Oscar Wilde avait défini le cynique comme celui "qui connaît le prix de chaque chose et la valeur d'aucune". Quel est l'impact de la réduction du prix d'un produit de luxe sur notre perception de sa valeur ? Le prix est un élément objectif qui positionne un produit sur le marché en le dotant d'un critère de comparaison rationnel. La valeur, elle, est un élément hautement subjectif car attachée à la perception de chacun, à notre rapport personnel à la marque et au produit.

Conclusion : un coup de canif dans la fabrique du rêve ?
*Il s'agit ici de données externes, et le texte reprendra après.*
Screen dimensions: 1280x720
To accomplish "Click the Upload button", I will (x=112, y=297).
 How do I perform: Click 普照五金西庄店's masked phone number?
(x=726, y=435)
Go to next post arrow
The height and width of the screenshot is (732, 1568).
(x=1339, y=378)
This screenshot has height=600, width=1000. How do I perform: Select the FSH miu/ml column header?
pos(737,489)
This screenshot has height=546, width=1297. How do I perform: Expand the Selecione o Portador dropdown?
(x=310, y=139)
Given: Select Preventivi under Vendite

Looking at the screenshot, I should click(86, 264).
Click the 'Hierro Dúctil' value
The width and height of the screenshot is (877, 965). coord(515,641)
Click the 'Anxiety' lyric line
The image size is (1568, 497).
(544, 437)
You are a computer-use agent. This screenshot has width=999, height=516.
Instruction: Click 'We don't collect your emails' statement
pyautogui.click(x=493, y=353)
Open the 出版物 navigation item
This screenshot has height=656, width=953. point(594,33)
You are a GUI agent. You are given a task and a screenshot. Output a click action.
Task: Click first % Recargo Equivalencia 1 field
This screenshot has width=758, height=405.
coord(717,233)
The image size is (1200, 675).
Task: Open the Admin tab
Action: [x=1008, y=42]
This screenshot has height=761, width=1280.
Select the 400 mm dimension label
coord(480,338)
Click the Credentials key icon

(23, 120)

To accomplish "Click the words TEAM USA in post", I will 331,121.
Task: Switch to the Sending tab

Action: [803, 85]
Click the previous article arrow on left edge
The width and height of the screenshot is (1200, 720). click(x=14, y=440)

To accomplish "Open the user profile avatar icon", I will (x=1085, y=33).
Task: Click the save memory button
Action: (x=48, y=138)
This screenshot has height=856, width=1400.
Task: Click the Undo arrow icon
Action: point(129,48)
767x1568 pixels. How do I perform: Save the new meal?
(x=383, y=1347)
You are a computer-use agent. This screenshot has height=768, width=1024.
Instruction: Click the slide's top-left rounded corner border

S'il est vrai, à l'examen de ce qui caractérise le concept de soldes (et de remise en général), qu'il procède d'une sérieuse altération de l'un des caractères essentiels du luxe - le prix -, il n'en reste pas moins que les soldes sont une réalité dont l'immense majorité des maisons de luxe ne peut se passer. Alors stocks invendus ou marge à la baisse, le débat reste ouvert quant au dilemme devant lequel se trouvent les maisons. Quant à l'impact sur l'image, le diagnostic est loin d'être aisé. A tout le moins doit-il être tempéré. Si aujourd'hui seul Louis Vuitton peut se targuer de ne pas solder ses produits sans remettre en cause sa profitabilité, il en va différemment pour l'ensemble des autres acteurs du luxe. Au moins cet exemple unique peut-il leur permettre de repenser leur rapport aux soldes.

Enfin, pourquoi ne pas commencer pour les marques par communiquer différemment sur les soldes. A titre d'exemple, Le Bon Marché a trouvé son credo : "Nos soldes sont rares, et donc précieux..." disent les vitrines de la rue de Sèvres. Habile façon de retourner la problématique abordée plus haut : le solde devient un luxe, rare et donc précieux. Encore cette histoire de valeur "latente" attachée à la marque.

En conclusion, on comprend bien que le prix fait partie d'un faisceau d'éléments convergents qui, lorsqu'ils sont réunis avec talent et pertinence, projettent dans notre esprit l'idée de luxe.

Produits d'exception, communication, expérience en magasin, et notions de services feront le reste...luxe oblige !

1 commentaire:

  1. Bonjour
    En tant que créatrice de mode à Paris, j’essaye tout au long de l’année de proposer à ma clientèle des modèles de couture réaliser en techniques hautes coutures (entre 180 et 200h de travail par robe), se sont des modèles uniques pour la plupart car je fais toujours en sorte de ne prendre des coupes de tissus ne me permettant de faire qu’un modèle par coupe, pour que chaque femme soit unique.
    Mes prix sont très loin d’être ceux de la haute couture, bien que je n’emploie que du personnel issu de ce milieu. J’applique le coefficient du simple prêt-à-porter, pour offrir au plus grand monde la possibilité d’avoir du grand luxe à un prix certe élevé, mais sans commune mesure avec la haute couture. Je n’ai ni financier, ni âme charitable qui m’aide à payer mes facture, comme la plupart des grands couturiers.
    Pour moi il n’est donc absolument pas question de brader ce travail, ça reviendrait à dire que le reste de l’année « je vole » mes clientes en leur vendant à un prix qui n’est pas le bon.
    Si bien qu’aujourd’hui on marche sur la tête, les gens n’attendent que les soldes pour acheter.
    Je veux bien admettre que bon nombre de gens n’ont pas la possibilité de s’offrir des objets a des prix qui dépassent de loin celui de leur salaire, mais quand on voit que même celles qui ont largement les moyens de s’offrir ce type d’objet, font elle aussi la course aux soldes dans les grandes maisons, ça laisse rêveur !. Ou est le temps ou le mot luxe était synonyme de rêve ? Ou l’exceptionnel, le rare faisait figure de luxe ?.
    Je crois simplement qu’a force de faire diriger les maisons de luxe par des financiers, on n’a voulu à tout prix faire du profit, en tuant au passage le créateur qui faisait la marque.
    Aujourd’hui toutes ces maisons meurent jour après jour. Ils ont scié la branche sur laquelle ils étaient assis, et ils emportent avec eux tout un pan de l’économie et de métiers qui disparaissent avec les marques.